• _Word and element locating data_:

--------------------------------------------------

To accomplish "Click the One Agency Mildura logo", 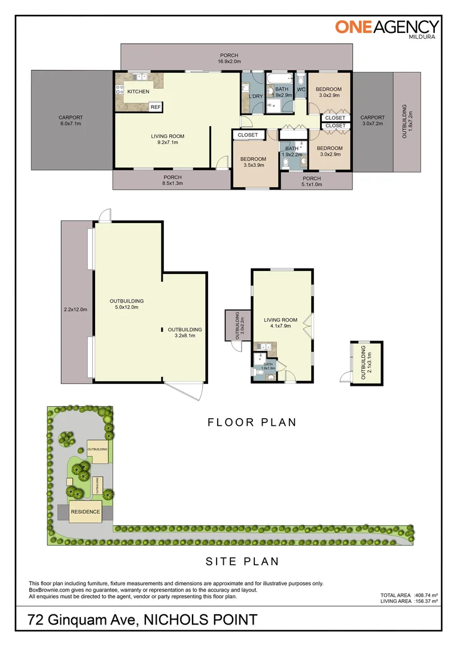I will coord(386,28).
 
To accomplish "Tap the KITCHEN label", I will coord(138,92).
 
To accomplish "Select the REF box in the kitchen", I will coord(156,107).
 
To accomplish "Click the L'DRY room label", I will coord(256,96).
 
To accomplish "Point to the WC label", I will coord(301,90).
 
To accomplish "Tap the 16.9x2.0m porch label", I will coord(229,61).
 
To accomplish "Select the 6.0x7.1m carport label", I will coord(71,124).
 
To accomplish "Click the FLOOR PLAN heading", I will coord(252,422).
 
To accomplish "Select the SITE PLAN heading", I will coord(242,562).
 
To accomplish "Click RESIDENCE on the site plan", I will coord(86,513).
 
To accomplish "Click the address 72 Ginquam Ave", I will coord(84,620).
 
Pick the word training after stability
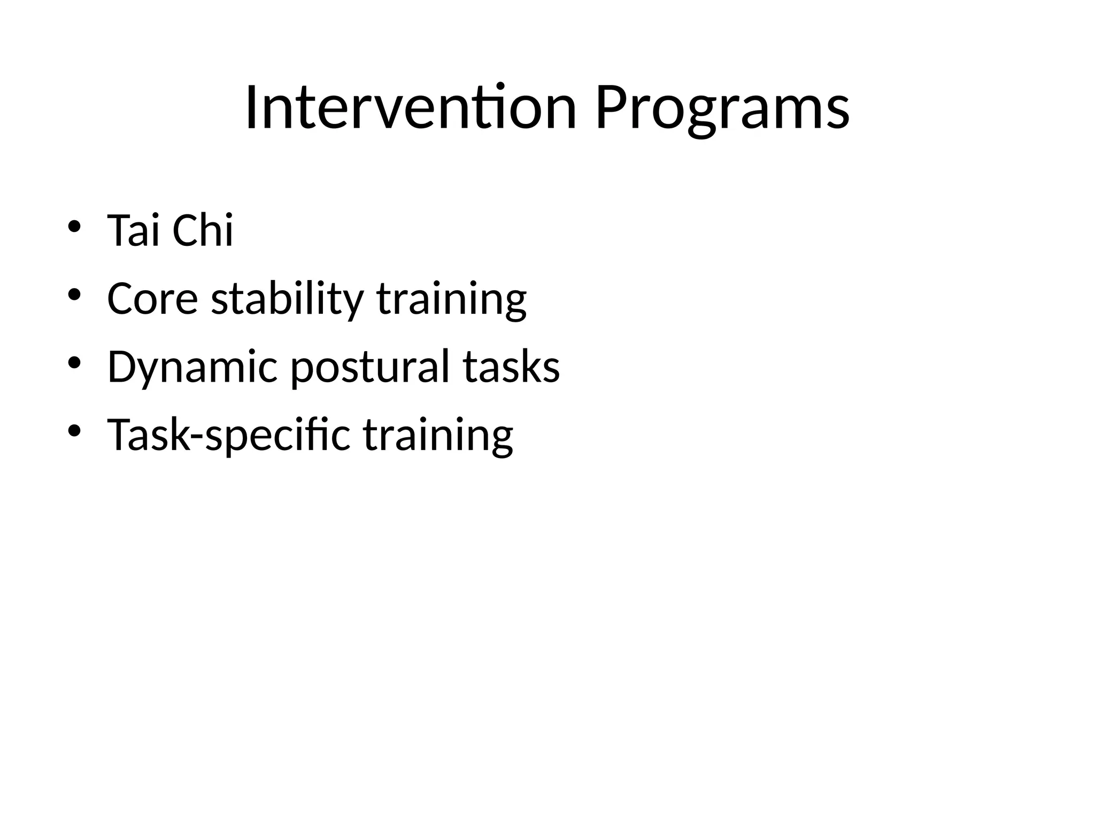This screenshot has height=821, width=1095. [x=452, y=300]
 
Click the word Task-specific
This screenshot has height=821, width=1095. [x=229, y=436]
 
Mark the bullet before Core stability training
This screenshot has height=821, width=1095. [x=74, y=295]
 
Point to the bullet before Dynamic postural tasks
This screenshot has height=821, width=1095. [x=74, y=363]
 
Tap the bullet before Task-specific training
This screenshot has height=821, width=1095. [x=74, y=431]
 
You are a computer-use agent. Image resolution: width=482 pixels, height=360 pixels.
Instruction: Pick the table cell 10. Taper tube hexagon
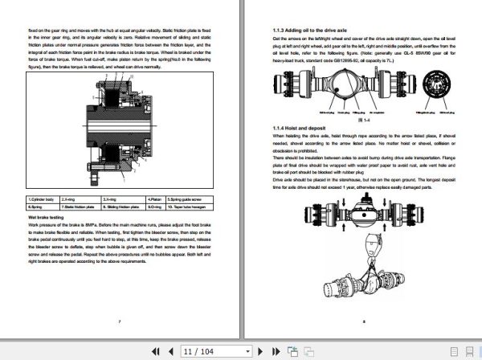pos(204,206)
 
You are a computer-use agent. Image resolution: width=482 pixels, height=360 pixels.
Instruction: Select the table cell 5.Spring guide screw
pos(204,198)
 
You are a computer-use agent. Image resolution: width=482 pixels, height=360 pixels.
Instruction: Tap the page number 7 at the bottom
pos(119,321)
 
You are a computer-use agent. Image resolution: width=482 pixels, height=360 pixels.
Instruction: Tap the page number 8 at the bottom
pos(363,321)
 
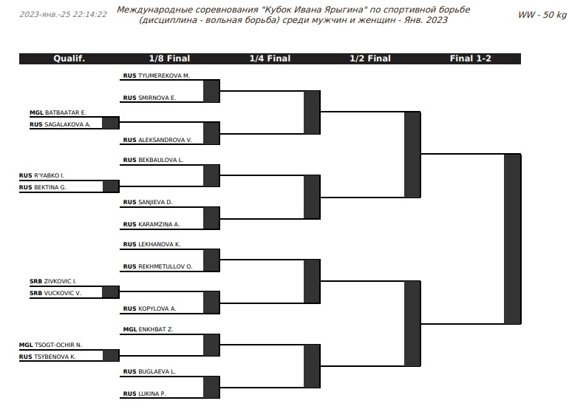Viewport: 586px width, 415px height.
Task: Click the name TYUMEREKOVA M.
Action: pos(164,75)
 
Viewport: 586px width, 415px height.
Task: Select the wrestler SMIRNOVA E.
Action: pos(157,98)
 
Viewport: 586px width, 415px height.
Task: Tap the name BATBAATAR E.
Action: pos(66,112)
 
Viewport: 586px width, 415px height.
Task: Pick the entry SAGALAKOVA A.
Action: pos(67,124)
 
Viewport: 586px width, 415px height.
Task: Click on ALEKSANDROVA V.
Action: pos(166,141)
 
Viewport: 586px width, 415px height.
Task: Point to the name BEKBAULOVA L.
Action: pos(160,161)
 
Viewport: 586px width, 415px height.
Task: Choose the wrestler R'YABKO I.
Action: pos(49,175)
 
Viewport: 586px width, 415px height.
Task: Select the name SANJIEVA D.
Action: pos(155,203)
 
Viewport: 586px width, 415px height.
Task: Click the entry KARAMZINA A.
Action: pos(159,225)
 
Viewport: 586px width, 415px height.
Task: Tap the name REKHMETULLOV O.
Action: pos(166,267)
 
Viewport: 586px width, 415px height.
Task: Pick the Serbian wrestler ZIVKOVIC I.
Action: pos(60,281)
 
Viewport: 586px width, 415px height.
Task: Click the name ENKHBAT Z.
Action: pos(155,330)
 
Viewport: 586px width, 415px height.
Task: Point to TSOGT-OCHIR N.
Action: pos(58,345)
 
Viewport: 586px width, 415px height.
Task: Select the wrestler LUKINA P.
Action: pos(152,394)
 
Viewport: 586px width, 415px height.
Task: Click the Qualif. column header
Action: pos(69,58)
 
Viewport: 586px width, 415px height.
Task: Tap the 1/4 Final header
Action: pos(270,58)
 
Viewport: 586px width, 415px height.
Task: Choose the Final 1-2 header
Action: pos(470,58)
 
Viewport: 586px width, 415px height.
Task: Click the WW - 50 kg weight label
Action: pos(542,15)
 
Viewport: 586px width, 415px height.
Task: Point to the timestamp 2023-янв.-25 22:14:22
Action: pos(63,15)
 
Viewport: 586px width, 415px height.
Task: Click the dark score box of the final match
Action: pos(512,239)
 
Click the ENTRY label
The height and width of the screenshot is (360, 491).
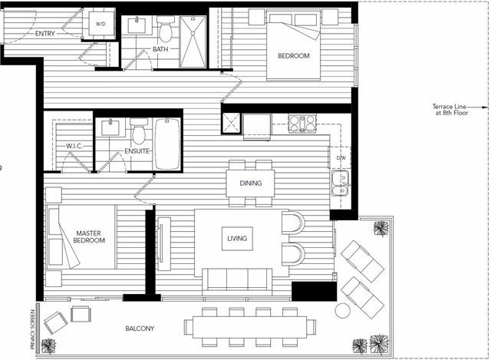click(45, 34)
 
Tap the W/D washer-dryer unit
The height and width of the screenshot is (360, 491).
click(101, 24)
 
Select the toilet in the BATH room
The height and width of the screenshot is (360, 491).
click(166, 29)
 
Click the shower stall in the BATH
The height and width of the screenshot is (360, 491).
click(193, 41)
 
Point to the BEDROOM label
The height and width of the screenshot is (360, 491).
click(294, 56)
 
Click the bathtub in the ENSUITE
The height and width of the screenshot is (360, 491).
click(167, 144)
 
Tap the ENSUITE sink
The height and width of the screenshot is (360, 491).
click(110, 127)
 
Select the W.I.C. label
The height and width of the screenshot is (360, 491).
click(74, 146)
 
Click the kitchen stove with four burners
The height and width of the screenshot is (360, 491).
click(302, 124)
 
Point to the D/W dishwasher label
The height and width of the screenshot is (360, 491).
click(341, 158)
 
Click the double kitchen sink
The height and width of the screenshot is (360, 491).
click(341, 183)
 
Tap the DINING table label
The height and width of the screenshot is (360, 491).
click(251, 183)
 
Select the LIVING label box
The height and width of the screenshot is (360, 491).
click(237, 239)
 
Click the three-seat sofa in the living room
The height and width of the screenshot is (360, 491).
click(237, 282)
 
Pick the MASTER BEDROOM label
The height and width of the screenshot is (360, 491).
click(89, 237)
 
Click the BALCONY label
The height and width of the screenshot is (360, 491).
click(140, 329)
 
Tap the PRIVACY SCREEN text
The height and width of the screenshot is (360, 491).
click(32, 329)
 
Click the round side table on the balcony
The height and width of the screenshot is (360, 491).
click(343, 311)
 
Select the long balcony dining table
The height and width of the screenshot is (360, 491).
click(249, 327)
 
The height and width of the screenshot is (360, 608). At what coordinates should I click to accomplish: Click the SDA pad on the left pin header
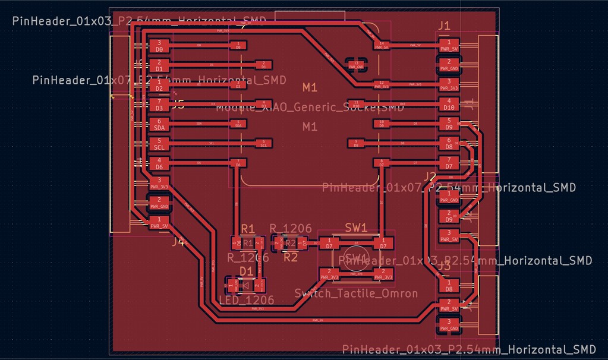point(159,124)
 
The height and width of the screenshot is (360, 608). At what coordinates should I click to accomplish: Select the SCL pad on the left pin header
point(159,144)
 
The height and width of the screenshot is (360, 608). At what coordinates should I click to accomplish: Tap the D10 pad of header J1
point(449,105)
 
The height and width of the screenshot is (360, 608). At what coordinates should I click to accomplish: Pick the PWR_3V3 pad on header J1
point(449,84)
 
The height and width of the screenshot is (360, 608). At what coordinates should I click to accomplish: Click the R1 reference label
point(248,229)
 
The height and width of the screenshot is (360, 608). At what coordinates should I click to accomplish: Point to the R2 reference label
point(290,257)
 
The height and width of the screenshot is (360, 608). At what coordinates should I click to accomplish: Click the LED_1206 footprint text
point(246,300)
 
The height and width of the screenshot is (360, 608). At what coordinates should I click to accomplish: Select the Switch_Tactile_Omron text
point(356,293)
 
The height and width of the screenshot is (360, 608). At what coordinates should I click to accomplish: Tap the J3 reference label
point(444,266)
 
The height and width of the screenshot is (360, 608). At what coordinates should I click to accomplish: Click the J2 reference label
point(430,176)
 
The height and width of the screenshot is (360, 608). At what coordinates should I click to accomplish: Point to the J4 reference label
point(178,242)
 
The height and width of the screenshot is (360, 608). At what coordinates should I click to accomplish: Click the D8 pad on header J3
point(449,286)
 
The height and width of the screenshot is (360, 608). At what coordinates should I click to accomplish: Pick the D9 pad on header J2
point(449,216)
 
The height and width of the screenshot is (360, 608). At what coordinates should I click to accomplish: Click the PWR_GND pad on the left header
point(159,203)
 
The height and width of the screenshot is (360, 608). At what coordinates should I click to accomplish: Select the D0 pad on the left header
point(159,46)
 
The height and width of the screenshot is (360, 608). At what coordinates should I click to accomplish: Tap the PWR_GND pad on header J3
point(449,325)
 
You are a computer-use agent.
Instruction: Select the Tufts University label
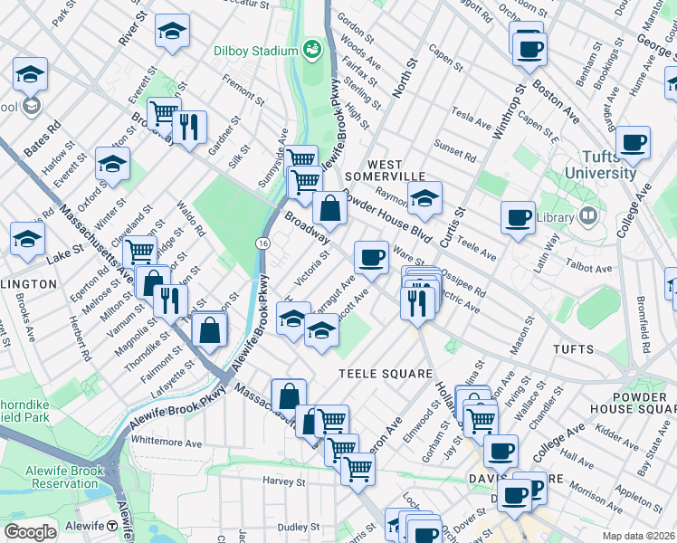(x=600, y=165)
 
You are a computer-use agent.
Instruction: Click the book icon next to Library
(x=588, y=216)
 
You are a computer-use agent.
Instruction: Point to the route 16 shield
(x=262, y=244)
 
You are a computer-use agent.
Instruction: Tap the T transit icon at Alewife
(x=111, y=526)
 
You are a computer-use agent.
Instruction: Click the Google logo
(x=30, y=531)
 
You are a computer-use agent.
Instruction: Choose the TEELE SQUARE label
(x=377, y=373)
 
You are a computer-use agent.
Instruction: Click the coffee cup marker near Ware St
(x=370, y=258)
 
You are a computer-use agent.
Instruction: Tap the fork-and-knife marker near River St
(x=189, y=128)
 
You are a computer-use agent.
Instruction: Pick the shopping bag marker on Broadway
(x=332, y=209)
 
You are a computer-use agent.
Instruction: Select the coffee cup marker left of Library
(x=519, y=217)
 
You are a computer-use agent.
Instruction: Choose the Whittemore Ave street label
(x=167, y=443)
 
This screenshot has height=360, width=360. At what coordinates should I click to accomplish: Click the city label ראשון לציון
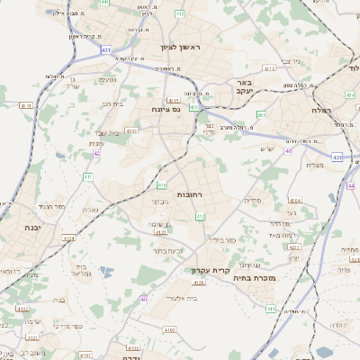184,47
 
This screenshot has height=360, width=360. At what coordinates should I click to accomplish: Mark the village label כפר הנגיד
53,206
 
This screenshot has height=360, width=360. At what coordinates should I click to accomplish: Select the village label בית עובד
105,131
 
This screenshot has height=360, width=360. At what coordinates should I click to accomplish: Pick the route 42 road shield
96,154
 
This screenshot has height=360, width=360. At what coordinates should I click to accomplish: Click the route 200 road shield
262,114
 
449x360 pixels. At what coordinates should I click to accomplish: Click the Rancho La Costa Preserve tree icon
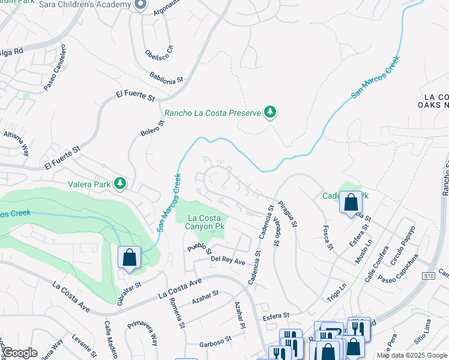click(x=270, y=112)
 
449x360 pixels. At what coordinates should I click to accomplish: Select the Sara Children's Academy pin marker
click(x=140, y=5)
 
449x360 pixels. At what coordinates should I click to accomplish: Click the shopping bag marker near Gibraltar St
click(x=129, y=259)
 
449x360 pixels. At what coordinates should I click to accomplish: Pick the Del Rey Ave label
click(x=228, y=260)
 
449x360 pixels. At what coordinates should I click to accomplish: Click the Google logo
click(x=19, y=353)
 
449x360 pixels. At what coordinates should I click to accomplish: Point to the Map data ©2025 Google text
click(x=412, y=355)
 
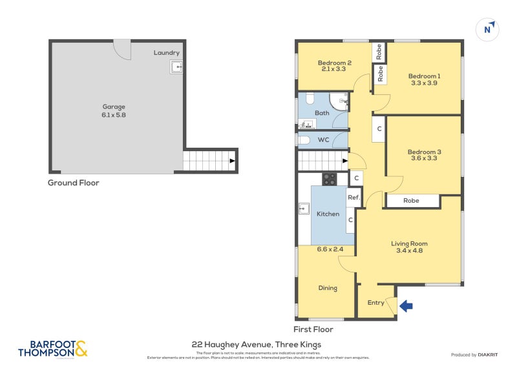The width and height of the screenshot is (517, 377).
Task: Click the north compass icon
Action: point(489,28)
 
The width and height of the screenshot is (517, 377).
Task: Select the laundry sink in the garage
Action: point(176,66)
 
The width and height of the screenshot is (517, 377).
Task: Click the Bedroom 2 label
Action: point(334,63)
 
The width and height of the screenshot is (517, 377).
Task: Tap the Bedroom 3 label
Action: point(424,152)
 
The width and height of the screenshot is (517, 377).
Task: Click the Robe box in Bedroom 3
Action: point(411,201)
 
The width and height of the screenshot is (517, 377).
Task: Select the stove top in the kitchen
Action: point(329,179)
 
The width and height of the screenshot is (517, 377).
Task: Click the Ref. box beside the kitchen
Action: point(353,198)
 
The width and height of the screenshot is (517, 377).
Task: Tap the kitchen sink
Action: point(304,209)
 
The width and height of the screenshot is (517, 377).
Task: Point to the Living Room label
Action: point(409,243)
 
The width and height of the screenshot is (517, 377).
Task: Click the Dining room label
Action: point(328,288)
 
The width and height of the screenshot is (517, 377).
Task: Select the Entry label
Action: point(375,302)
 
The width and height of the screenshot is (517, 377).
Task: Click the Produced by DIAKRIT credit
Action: point(476,355)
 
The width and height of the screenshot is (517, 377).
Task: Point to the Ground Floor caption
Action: point(73,183)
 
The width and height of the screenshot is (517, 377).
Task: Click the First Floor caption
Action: point(313,329)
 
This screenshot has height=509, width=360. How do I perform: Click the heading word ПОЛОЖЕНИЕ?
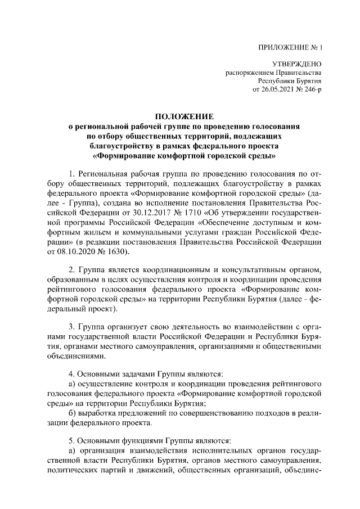click(x=185, y=117)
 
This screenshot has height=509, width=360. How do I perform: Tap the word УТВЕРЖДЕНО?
click(x=296, y=64)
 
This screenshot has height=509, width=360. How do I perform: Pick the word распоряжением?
click(x=250, y=73)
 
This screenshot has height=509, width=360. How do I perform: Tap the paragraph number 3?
click(x=71, y=327)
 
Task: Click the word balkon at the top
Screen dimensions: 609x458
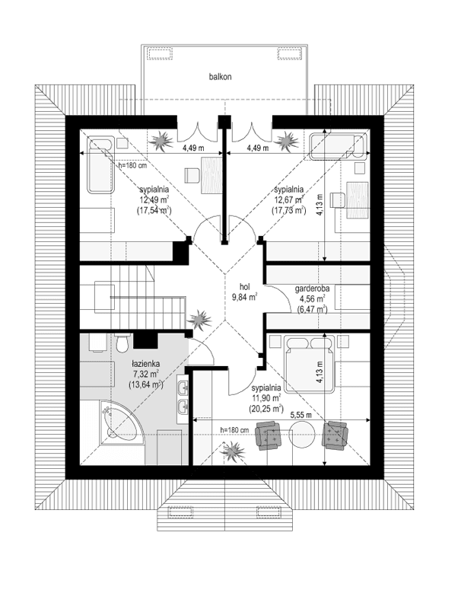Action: coord(221,77)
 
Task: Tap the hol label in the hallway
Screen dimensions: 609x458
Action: coord(244,287)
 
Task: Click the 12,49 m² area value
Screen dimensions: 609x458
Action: coord(153,201)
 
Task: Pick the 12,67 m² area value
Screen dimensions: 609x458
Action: coord(289,201)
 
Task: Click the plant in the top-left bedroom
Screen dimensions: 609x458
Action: coord(161,140)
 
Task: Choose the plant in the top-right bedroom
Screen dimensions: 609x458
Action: coord(288,140)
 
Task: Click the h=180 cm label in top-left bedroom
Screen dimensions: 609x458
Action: coord(132,164)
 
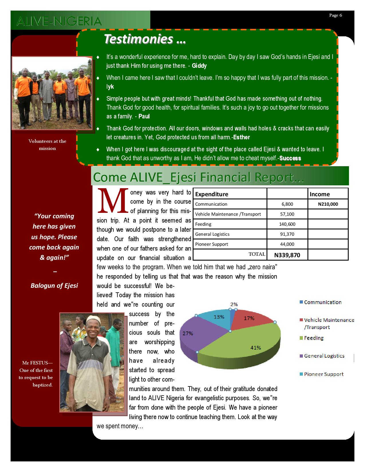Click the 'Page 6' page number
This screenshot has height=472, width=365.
(336, 15)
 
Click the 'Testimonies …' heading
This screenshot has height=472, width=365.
(145, 39)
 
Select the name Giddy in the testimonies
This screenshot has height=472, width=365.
(199, 66)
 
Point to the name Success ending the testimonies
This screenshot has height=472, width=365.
(290, 158)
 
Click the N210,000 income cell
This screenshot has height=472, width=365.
(328, 204)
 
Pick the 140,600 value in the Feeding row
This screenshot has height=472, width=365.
(287, 224)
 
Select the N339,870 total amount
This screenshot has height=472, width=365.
(287, 255)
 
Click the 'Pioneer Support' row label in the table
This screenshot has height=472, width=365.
(212, 244)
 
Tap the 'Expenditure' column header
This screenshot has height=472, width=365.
(212, 194)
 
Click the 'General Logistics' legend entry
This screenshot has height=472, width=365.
(324, 356)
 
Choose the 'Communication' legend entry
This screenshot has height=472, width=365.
(323, 302)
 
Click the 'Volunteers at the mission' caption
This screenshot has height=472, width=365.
(47, 145)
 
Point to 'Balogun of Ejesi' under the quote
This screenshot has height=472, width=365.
(54, 285)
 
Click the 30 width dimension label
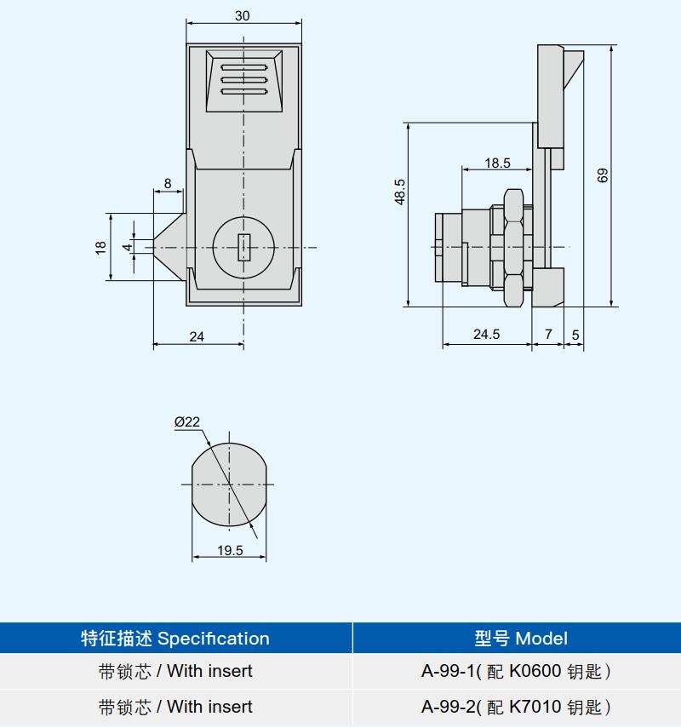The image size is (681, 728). [x=243, y=16]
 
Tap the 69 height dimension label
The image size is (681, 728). [x=603, y=175]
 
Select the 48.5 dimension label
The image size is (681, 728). [x=400, y=192]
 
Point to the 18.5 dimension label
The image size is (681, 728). [x=497, y=163]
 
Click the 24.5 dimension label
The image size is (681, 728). [x=487, y=335]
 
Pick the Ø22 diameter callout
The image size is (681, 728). [x=187, y=421]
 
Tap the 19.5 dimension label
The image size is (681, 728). [x=230, y=550]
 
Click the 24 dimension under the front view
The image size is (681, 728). [x=197, y=336]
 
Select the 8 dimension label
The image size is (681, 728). [x=168, y=183]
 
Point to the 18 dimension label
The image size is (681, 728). [x=100, y=248]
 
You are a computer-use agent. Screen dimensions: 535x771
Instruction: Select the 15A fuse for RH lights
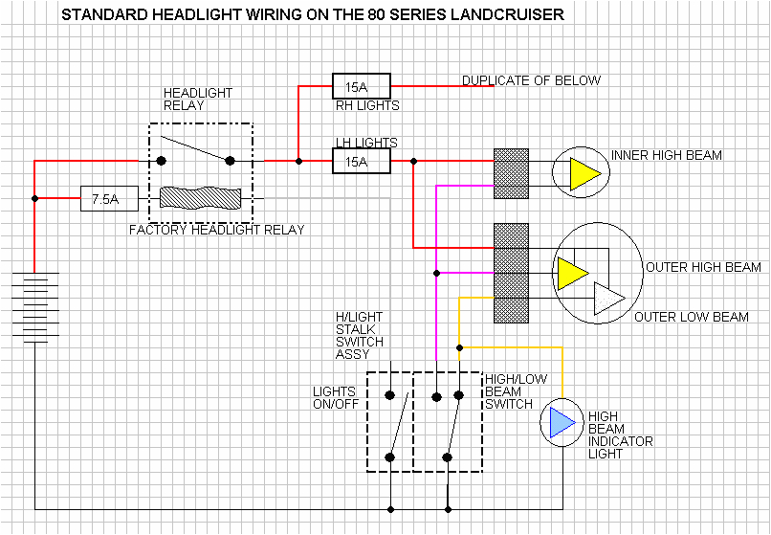tap(361, 86)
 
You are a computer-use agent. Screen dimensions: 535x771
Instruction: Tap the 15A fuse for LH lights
tap(361, 162)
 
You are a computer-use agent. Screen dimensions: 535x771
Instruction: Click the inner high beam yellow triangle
tap(584, 173)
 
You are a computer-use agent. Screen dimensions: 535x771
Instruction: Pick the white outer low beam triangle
tap(607, 300)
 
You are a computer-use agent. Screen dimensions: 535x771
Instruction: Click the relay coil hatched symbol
tap(200, 198)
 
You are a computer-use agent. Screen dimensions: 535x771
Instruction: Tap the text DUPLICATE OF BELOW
tap(531, 80)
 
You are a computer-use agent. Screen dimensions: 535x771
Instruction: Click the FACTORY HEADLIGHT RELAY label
tap(217, 230)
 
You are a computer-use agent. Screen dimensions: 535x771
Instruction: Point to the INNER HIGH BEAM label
tap(666, 155)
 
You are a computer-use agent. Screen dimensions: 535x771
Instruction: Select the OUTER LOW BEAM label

--------------------------------------------------

• _Directions_: Count the lines in the data above that contain the word "bottom". Give only the number.

• _Final answer_: 2